_Work task:_ The records below must be reproduced in full and without error.

"""

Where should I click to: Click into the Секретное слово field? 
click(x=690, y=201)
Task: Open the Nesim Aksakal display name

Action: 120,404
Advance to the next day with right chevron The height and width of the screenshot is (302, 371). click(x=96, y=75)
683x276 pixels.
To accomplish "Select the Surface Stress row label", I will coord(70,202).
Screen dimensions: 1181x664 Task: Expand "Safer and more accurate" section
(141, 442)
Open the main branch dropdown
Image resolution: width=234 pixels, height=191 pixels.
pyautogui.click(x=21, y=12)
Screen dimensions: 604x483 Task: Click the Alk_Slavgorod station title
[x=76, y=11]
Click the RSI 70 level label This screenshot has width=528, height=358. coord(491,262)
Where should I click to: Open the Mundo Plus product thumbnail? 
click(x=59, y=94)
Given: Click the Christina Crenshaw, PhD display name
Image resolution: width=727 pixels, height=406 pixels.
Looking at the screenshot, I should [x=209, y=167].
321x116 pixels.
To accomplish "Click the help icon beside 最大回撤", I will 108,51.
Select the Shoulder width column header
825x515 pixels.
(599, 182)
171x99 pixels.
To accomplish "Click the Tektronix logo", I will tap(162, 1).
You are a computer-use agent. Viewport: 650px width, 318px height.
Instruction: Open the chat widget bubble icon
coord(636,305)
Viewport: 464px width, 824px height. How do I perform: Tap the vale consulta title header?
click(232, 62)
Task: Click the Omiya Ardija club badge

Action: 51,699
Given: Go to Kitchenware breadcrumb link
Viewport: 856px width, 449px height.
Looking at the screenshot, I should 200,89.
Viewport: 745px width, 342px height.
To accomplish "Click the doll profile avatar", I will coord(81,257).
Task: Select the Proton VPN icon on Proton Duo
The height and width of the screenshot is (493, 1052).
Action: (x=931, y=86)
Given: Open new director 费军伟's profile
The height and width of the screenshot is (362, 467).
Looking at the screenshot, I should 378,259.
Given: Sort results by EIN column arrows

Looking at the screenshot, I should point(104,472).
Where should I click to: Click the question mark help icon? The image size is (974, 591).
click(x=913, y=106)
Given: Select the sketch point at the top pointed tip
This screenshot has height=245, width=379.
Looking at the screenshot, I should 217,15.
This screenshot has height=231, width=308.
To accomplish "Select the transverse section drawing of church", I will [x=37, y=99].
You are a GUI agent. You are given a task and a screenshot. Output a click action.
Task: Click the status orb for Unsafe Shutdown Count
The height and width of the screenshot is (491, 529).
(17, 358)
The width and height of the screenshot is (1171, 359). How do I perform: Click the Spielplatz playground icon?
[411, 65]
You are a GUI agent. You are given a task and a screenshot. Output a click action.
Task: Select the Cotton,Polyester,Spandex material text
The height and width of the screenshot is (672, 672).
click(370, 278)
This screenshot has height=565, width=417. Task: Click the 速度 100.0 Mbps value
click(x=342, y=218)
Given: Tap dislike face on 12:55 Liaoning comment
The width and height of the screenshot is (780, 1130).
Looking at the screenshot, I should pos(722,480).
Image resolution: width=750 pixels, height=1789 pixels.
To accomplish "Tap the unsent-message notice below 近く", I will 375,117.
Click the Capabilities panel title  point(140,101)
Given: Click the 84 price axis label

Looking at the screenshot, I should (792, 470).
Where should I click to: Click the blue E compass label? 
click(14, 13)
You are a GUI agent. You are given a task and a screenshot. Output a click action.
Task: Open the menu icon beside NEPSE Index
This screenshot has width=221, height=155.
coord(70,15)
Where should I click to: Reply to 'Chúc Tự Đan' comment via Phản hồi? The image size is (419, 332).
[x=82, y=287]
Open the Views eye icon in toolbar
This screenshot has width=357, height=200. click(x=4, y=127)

"""

_Reply:_
Where should I click to: Click into the Секретное слово field? 
click(x=690, y=201)
Task: Open the Nesim Aksakal display name

Action: 120,404
Advance to the next day with right chevron The height and width of the screenshot is (302, 371). click(x=96, y=75)
683x276 pixels.
To accomplish "Select the Surface Stress row label", I will coord(70,202).
Screen dimensions: 1181x664 Task: Expand "Safer and more accurate" section
(141, 442)
Open the main branch dropdown
Image resolution: width=234 pixels, height=191 pixels.
pyautogui.click(x=21, y=12)
Screen dimensions: 604x483 Task: Click the Alk_Slavgorod station title
[x=76, y=11]
Click the RSI 70 level label This screenshot has width=528, height=358. coord(491,262)
Where should I click to: Open the Mundo Plus product thumbnail? 
click(x=59, y=94)
Given: Click the Christina Crenshaw, PhD display name
Image resolution: width=727 pixels, height=406 pixels.
Looking at the screenshot, I should [x=209, y=167].
321x116 pixels.
To accomplish "Click the help icon beside 最大回撤", I will 108,51.
Select the Shoulder width column header
825x515 pixels.
(599, 182)
171x99 pixels.
To accomplish "Click the Tektronix logo", I will tap(162, 1).
You are a computer-use agent. Viewport: 650px width, 318px height.
Instruction: Open the chat widget bubble icon
coord(636,305)
Viewport: 464px width, 824px height. How do I perform: Tap the vale consulta title header?
click(232, 62)
Task: Click the Omiya Ardija club badge

Action: 51,699
Given: Go to Kitchenware breadcrumb link
Viewport: 856px width, 449px height.
Looking at the screenshot, I should 200,89.
Viewport: 745px width, 342px height.
To accomplish "Click the doll profile avatar", I will coord(81,257).
Task: Select the Proton VPN icon on Proton Duo
The height and width of the screenshot is (493, 1052).
Action: (x=931, y=86)
Given: Open new director 费军伟's profile
The height and width of the screenshot is (362, 467).
Looking at the screenshot, I should 378,259.
Given: Sort results by EIN column arrows

Looking at the screenshot, I should point(104,472).
Where should I click to: Click the question mark help icon? The image size is (974, 591).
click(x=913, y=106)
Given: Select the sketch point at the top pointed tip
This screenshot has height=245, width=379.
Looking at the screenshot, I should 217,15.
This screenshot has height=231, width=308.
To accomplish "Select the transverse section drawing of church", I will [x=37, y=99].
You are a GUI agent. You are given a task and a screenshot. Output a click action.
Task: Click the status orb for Unsafe Shutdown Count
The height and width of the screenshot is (491, 529).
(17, 358)
The width and height of the screenshot is (1171, 359). How do I perform: Click the Spielplatz playground icon?
[411, 65]
You are a GUI agent. You are given a task and a screenshot. Output a click action.
Task: Select the Cotton,Polyester,Spandex material text
The height and width of the screenshot is (672, 672).
click(370, 278)
This screenshot has height=565, width=417. Task: Click the 速度 100.0 Mbps value
click(x=342, y=218)
Given: Tap dislike face on 12:55 Liaoning comment
The width and height of the screenshot is (780, 1130).
Looking at the screenshot, I should pos(722,480).
Image resolution: width=750 pixels, height=1789 pixels.
To accomplish "Tap the unsent-message notice below 近く", I will 375,117.
Click the Capabilities panel title  point(140,101)
Given: Click the 84 price axis label

Looking at the screenshot, I should (792, 470).
Where should I click to: Click the blue E compass label? 
click(14, 13)
You are a GUI agent. You are given a task and a screenshot. Output a click action.
Task: Open the menu icon beside NEPSE Index
This screenshot has width=221, height=155.
coord(70,15)
Where should I click to: Reply to 'Chúc Tự Đan' comment via Phản hồi? The image size is (419, 332).
[x=82, y=287]
Open the Views eye icon in toolbar
This screenshot has width=357, height=200. click(x=4, y=127)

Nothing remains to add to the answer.